By Sarah Smith | March 10, 2008
Web exclusive posted April 7, 2008 at 10:42 a.m. CST

Pacific Ethanol Inc., reeling from huge losses posted in late 2007, is rebounding quickly. March 31 the California- based company announced its new 50 MMgy ethanol plant in Burley, Idaho, would begin grinding corn "in a few days." It hopes to have a fourth plant in Stockton, Calif., operating by late 2008.

During a conference call with analysts, the company announced that fourth quarter losses of $14.7 million and construction cost overruns of $27 million on two ethanol plants were offset by record fourth quarter ethanol sales. When compared with the same quarter in 2006, Pacific Ethanol saw an 82 percent increase during the fourth quarter of 2007. The company's finances were shored up by a stock sale worth $40 million, a lifeline extended by its construction contractor that will help Pacific Ethanol address violations with credit agreements and appease lenders, company officials said.

The Sacramento-based company unveiled its annual report, which was delayed by accounting mishaps and other issues. Pacific Ethanol officials said financial controls have been instituted.

The company attributed its fourth quarter losses to skyrocketing corn prices and a temporary market glut, which should be remedied in the next few years by new ethanol mandates along the Pacific Coast. A recently released U.S. Department of Agriculture Crop Report which said there will be less corn acreage in 2008 than in 2007 has caused several ethanol companies' stocks to fall, including Pacific Ethanol's which is down 6 percent.

Construction on Pacific Ethanol's Imperial Valley plant, suspended last fall, will not resume in the immediate future, CEO Neil Koehler said. Pacific Ethanol has two operational plants, in Oregon and California, together producing around 75 MMgy. Koehler said the plants have been running at 108 percent nameplate capacity, with a goal to push that to 110 percent.

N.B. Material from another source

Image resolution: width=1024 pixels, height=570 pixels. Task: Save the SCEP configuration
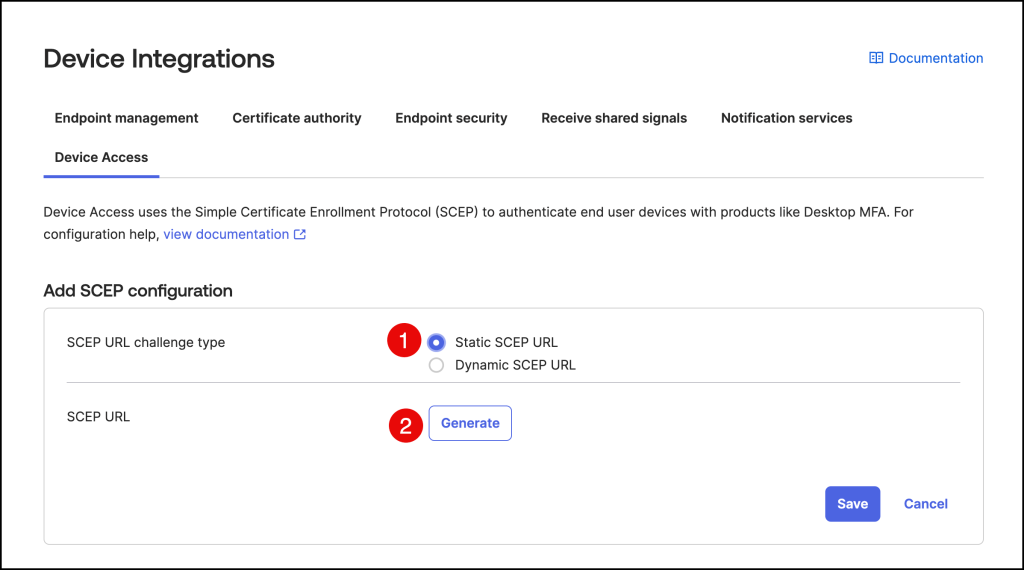pyautogui.click(x=852, y=504)
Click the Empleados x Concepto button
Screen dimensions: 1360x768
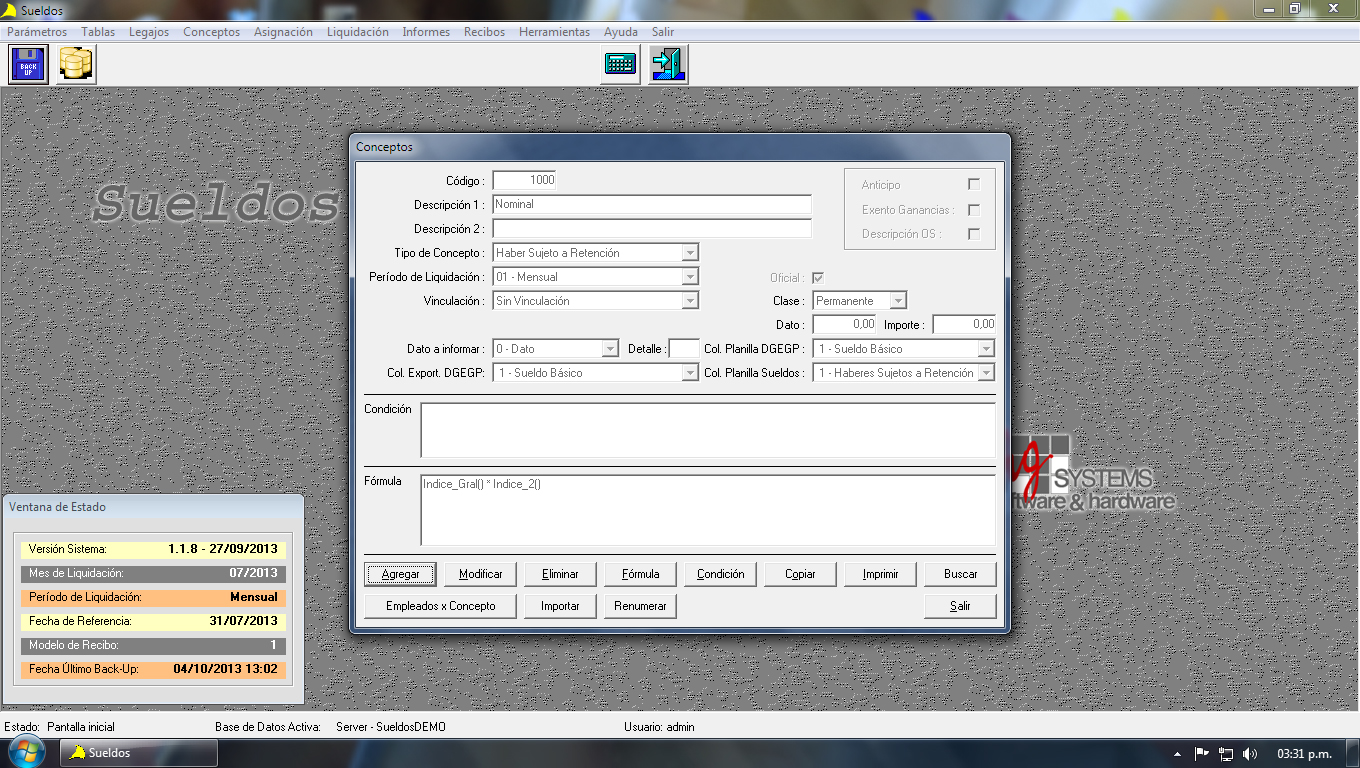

Net sales of ethanol for the company during 2007 were $462,000, more than double 2006 sales. But those higher sales volumes were offset by lower prices, company officials said.

Pacific Ethanol was founded in 2003 by Koehler and Bill Jones, a former California secretary of state. The original company, Accessity Corp., was an automobile repair broker. Koehler sold an ethanol business in 1997 to form Pacific Ethanol.

In early 2008, Pacific Ethanol received a grant from the U.S. Department of Energy to build a cellulosic test plant next to its corn-based refinery in Boardman, Ore. The cellulosic plant, which will not be constructed until 2009, will convert wheat straw, wood chips and corn stover to ethanol.